EPA's 1998 Attainment Date Extension Policy

  • EPA's 1998 policy for extending attainment deadlines was a practical, common sense, solution for states and local areas struggling to address transported air pollution in their ozone attainment plans.

  • Southeast Texas was supportive of this policy when first announced by EPA in 1998, and still supports it today, despite the recent court actions.

  • No better example, than the BPA area exists, of a moderate ozone nonattainment area that is impacted by intrastate transport of air pollution from an upwind area having a more onerous air pollution problem and later statutory attainment deadline.

  • The Houston - Galveston severe ozone nonattainment area, having an attainment deadline of 2007, is situated less than 70 miles to the west of the BPA ozone monitors.

  • Houston is the 4th largest city in the U.S. and experiences more days per year having ozone levels in excess of the 1-hour standard than any area in the nation, other than Los Angeles. The ozone attainment plan Texas recently developed for Houston is as tough as or tougher, in many respects, to ones being implemented in Los Angeles, or anywhere else, and is being implemented as expeditiously as possible. Nevertheless, it will not be fully implemented until 2007, the deadline established by the 1990 amendments.

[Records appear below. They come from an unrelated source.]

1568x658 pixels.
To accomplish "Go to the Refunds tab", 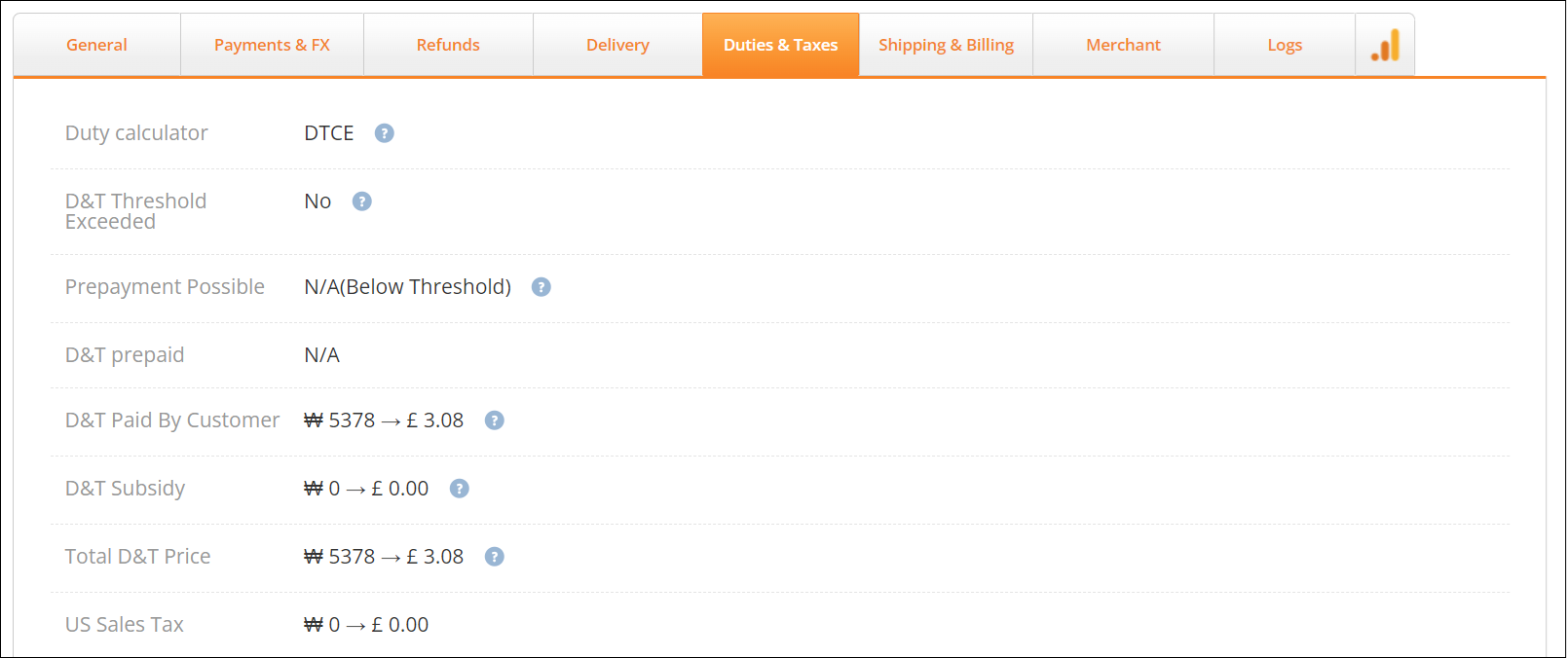I will point(448,45).
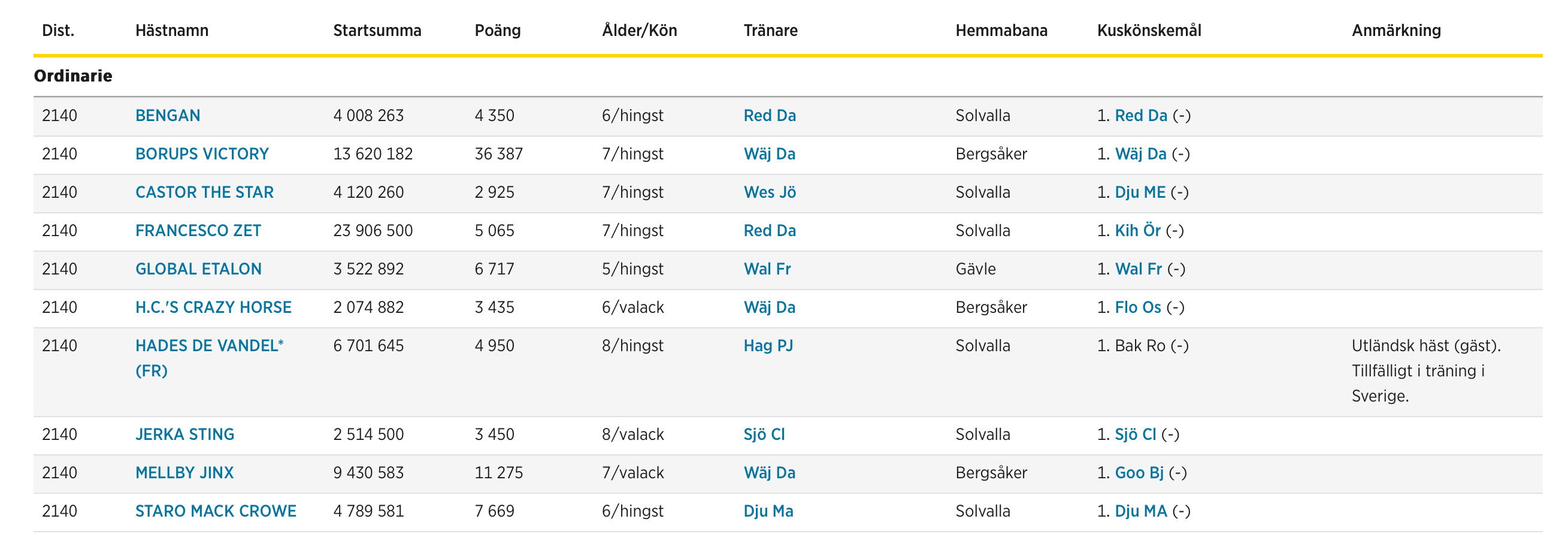Open H.C.'S CRAZY HORSE link
The image size is (1568, 543).
(213, 307)
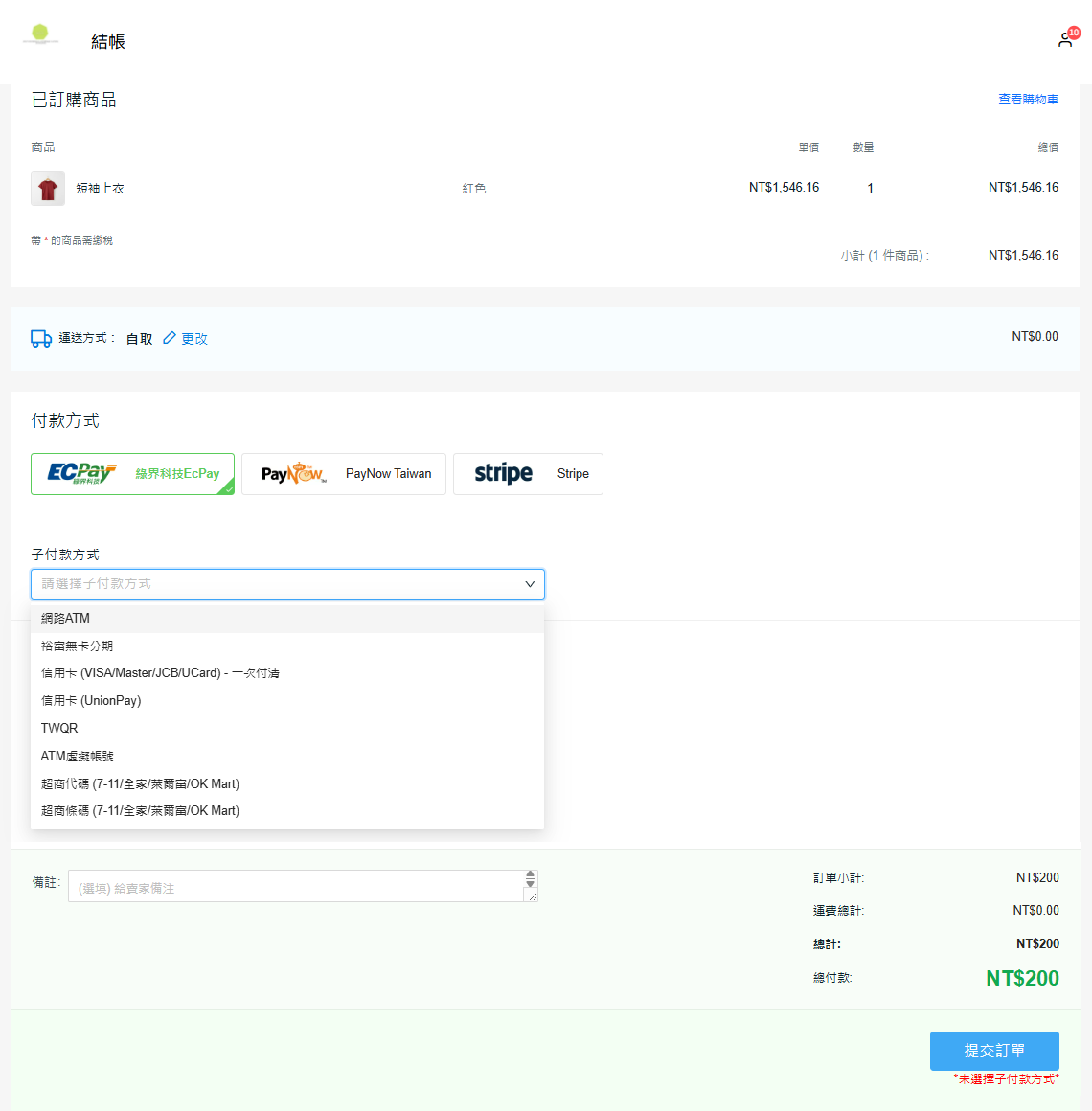Viewport: 1092px width, 1111px height.
Task: Open the 查看購物車 link
Action: click(1028, 100)
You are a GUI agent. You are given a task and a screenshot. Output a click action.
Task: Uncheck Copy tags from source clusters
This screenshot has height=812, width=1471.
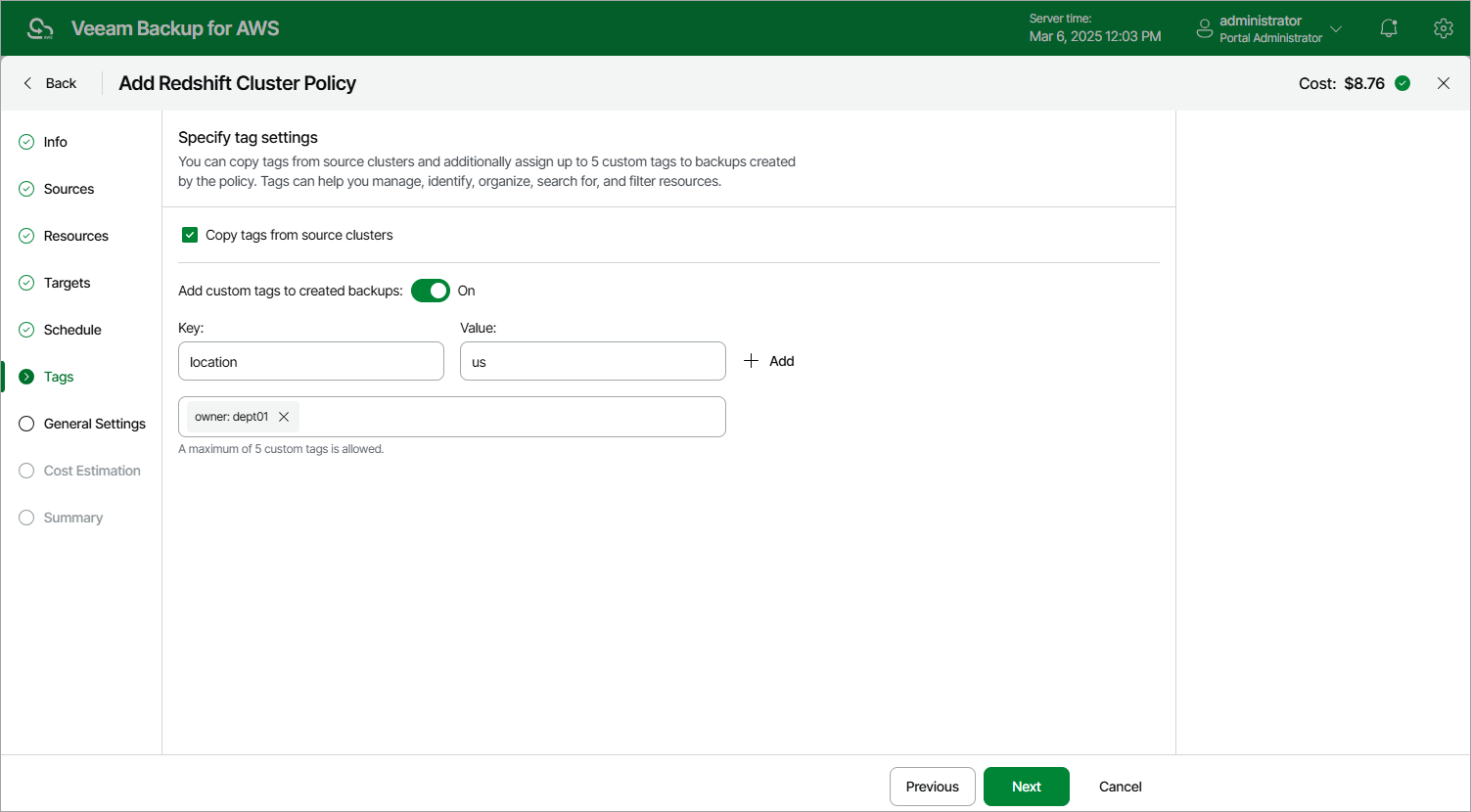coord(189,235)
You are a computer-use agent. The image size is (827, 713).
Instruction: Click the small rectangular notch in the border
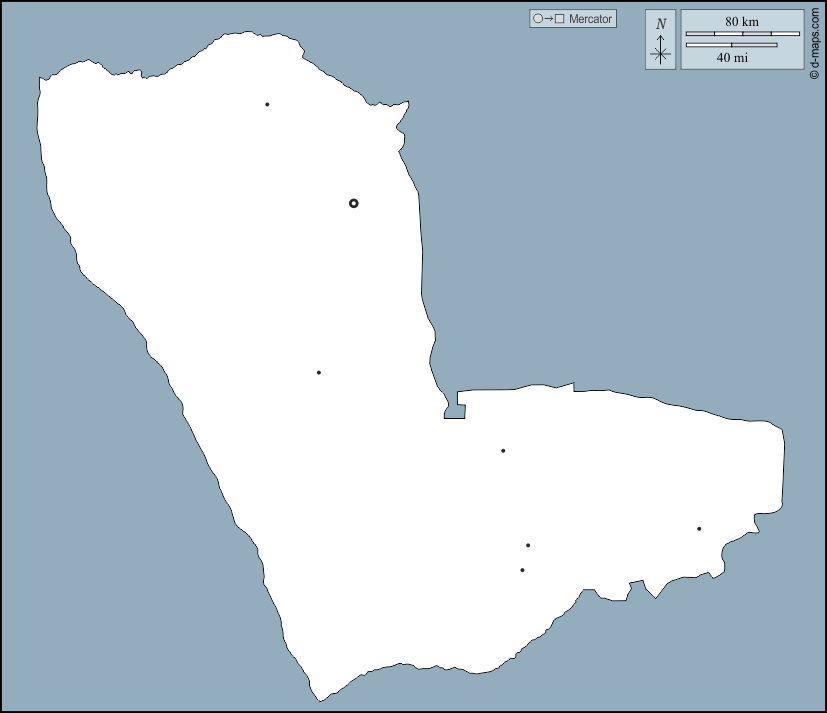[456, 408]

  • Computer modeling conducted by the Texas Commission on Environmental Quality (TCEQ) and research by other investigators shows that on days having wind conditions favorable for transporting polluted air from Houston - Galveston to BPA, ozone levels may climb to exceed the EPA standard, because of the Houston - Galveston emissions, thus, making it improbable for the BPA area to achieve attainment before Houston - Galveston's 2007 deadline for attainment.

  • EPA's 1998 attainment date extension policy addressed this problem by harmonizing the Houston - Galveston and BPA attainment deadlines, without accelerating the attainment schedule for Houston - Galveston, while also requiring that BPA address its contribution to the nonattainment problem as expeditiously as practicable.

  • Indeed, the plan Texas adopted for southeast Texas, while aligning the BPA attainment deadline with that of Houston, also required new emission limits on local industry NOx emissions that are as tough as or tougher than those of any other area in the U.S. having comparable air quality.

  • These new emission limits, to be phased in during 2003 - 2005, will reduce industry NOx emissions by an additional 45%. Clearly, local industry in BPA is doing its share to clean up the air.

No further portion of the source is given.